## Source data
============

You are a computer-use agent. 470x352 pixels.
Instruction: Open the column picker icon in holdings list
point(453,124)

============

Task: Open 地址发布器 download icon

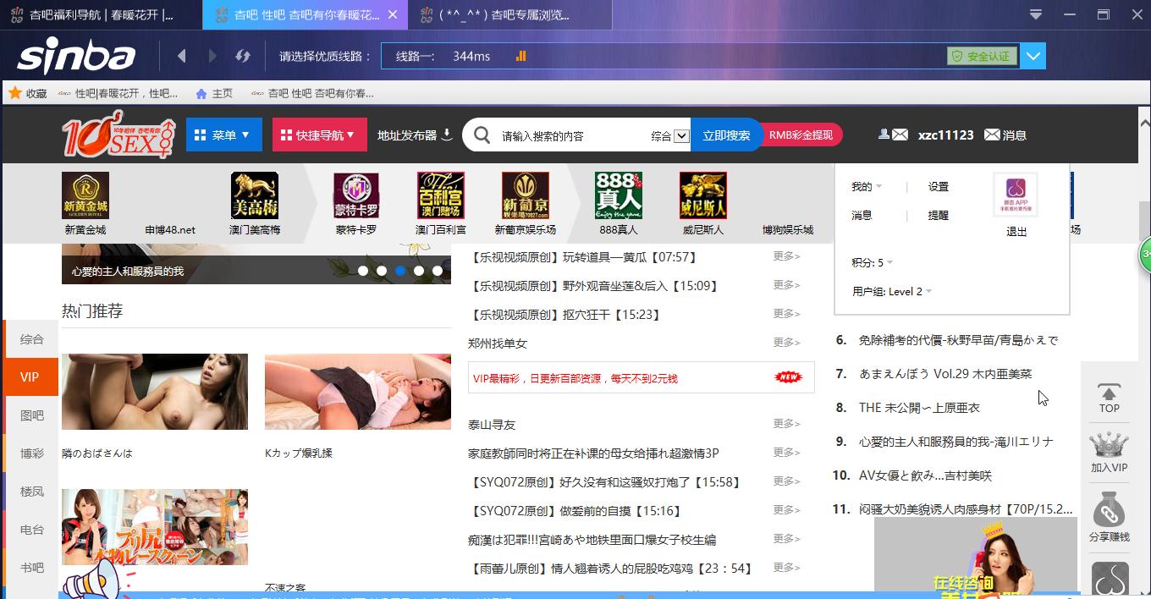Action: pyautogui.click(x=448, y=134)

============

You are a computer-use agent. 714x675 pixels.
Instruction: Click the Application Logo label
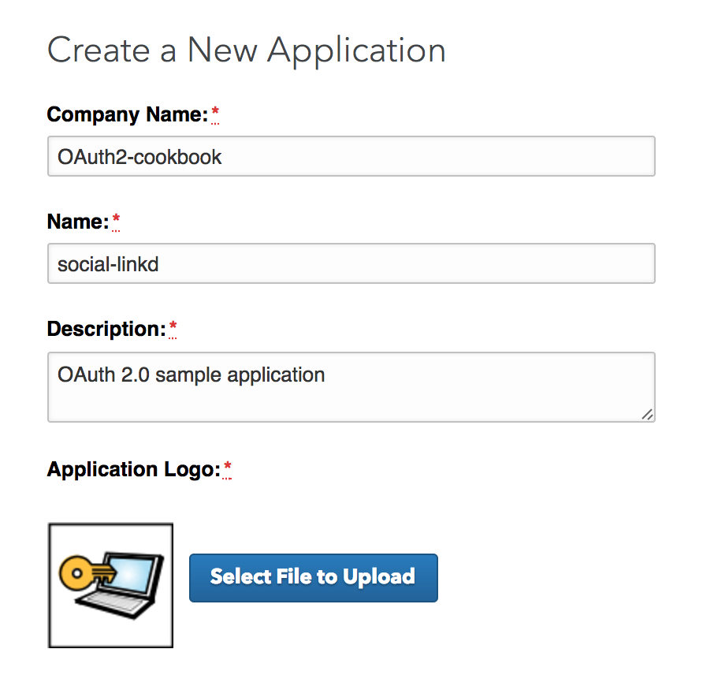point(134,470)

============

## Try it
Scan the listing above and identify each line holding the string "agent"; copy every such line.

## Output below
You are a computer-use agent. 470x352 pixels.
You are a computer-use agent. 714x675 pixels.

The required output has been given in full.